1 ... Duplexer, 2 ... Low noise amplifier, 3 ... SAW filter, 4 ... Input matching circuit, 5 ... Output matching circuit and bias supply circuit, 6 ... Bias circuit, 7 ... -Mixer circuit, 8 ... Local oscillation circuit, 9 ... Bias circuit, 61 ... Main bias circuit, 62 ... Sub bias circuit, 63
... Switch circuit, 91 ... Main bias circuit, 92 ... Sub bias circuit, 93 ... Switch circuit.
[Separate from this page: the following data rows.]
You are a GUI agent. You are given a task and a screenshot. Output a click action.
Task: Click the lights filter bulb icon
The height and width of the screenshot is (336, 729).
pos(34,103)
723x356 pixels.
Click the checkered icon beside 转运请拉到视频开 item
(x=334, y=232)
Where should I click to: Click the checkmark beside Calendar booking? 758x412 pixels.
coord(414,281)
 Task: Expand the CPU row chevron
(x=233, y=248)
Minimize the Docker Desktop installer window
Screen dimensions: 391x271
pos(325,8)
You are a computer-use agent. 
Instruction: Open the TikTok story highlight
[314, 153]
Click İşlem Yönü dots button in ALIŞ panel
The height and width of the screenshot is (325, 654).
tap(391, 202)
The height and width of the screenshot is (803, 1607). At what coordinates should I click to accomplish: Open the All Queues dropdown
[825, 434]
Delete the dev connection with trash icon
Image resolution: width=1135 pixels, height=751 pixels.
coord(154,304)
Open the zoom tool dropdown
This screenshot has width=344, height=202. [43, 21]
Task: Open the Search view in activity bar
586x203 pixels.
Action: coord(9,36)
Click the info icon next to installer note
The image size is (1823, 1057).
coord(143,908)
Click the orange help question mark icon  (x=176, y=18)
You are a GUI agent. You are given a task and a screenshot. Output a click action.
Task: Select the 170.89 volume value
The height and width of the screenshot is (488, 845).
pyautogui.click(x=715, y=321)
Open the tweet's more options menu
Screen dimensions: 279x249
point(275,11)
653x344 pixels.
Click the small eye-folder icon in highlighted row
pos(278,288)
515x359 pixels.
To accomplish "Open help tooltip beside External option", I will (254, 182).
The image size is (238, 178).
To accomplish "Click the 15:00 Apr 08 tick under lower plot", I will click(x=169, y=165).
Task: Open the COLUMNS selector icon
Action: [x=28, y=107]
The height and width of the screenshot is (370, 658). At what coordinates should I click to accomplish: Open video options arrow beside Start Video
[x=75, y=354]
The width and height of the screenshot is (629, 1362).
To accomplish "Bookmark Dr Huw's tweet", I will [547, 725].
   ─────────────────────────────────────────────────── ─── Continued front page    F term (reference) 5K011 DA01 DA03 DA06 DA12 EA03                       FA03 GA06 JA01 KA03 KA05                 5K020 AA08 DD03 DD05 DD13 EE01                       EE07 FF00 GG00 LL01                 5K052 AA01 AA11 BB01 CC06 DD19                       FF00 GG02 GG12 GG26 GG35                 5K067 AA43 BB04 DD44 GG08 GG09

Claims (6)

[Claims] 1. A low noise amplifier provided in a high frequency circuit, a mixer circuit for mixing a high frequency signal passing through the low noise amplifier with a local signal, a magnitude of a source current of the low noise amplifier and a magnitude of a current supplied to the mixer circuit. A mobile phone, comprising: a current switching control circuit that controls according to the magnitude of transmission power. 2. The current switching control circuit supplies a first current when the telephone is in a standby state or in a transmission state with a power lower than a predetermined power, and when the telephone is in a transmission state with a power equal to or higher than a predetermined power, the first current control circuit supplies the first current. The mobile phone according to claim 1, wherein the mobile phone is configured to switch so as to supply a second current larger than the current. 3. The mobile phone performs power control for maintaining a constant relationship between transmission power and reception power with a radio base station, and the current switching switching control circuit is configured to receive a signal level during a call. Is greater than the reference value, the first
2. The mobile phone according to claim 1, wherein the mobile phone is configured to switch to supply a second current larger than the first current when the received signal level is equal to or lower than the reference value. 4. The current switching control circuit is a bias circuit connected to a source terminal of a low noise amplifier and a mixer circuit, and adjusts the value of a bias resistance in the bias circuit to adjust the magnitude of the bias current of each circuit. The mobile phone according to claim 1, wherein the mobile phone is controlled. 5. The current switching control circuit comprises: a first main bias circuit for supplying a bias current to a source terminal of a low noise amplifier; a second main bias circuit for supplying a bias current to a mixer circuit; A first sub-bias circuit that supplies a bias current in a superposed manner with the first main bias circuit and a second sub-bias circuit that supplies a bias current in a superposed manner with the second main bias circuit when in a communication state with electric power equal to or higher than the electric power. 5. The mobile phone according to claim 4, further comprising: 6. The mobile phone according to claim 5, wherein the communication system of the mobile phone is a CDMA system.